As I unpacked the last of the boxes from our move to the farm two years ago, I found a bunch of horse show ribbons in the bottom. As I tossed them to the side, it gave me pause. What year and class were these from? I couldn’t remember. Reflecting back on when I could have earned them, I recalled my first blue. Back then, I wouldn’t have tossed ribbons to the side. When someone handed me a trophy, it might as well have been a winning lottery ticket.

Somewhere along the way I stopped minding if my horse chewed on the odd rosette. When I moved to college, my ribbons came off my wall and now just get stuffed into one of the many glass vases I use for display in my barn office.

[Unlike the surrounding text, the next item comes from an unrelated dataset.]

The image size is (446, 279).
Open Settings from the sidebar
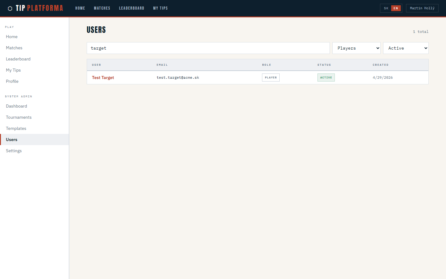14,151
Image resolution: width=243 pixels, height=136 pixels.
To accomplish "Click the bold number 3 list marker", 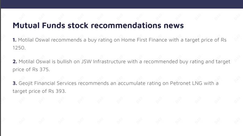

You could say that the win doesn’t mean as much to me now, but I see it as something else. My ribbons, so many I lose them in moving boxes, just mean something different. When I started to show, a ribbon was more a result of luck than hard work. Since then, I have received as many green and brown ribbons as faces full of mud and grass from hard falls. For all of the blood, sweat and tears, I have a matching collections of red, yellow and white satin.
As I stare at the countless ribbons in my display, I see the story of my riding career–the necessary struggles and the lucky successes. Individually and together, they stand for everything that has made me the horsewoman I am today and prove to me that along the way, I learned how to truly ride.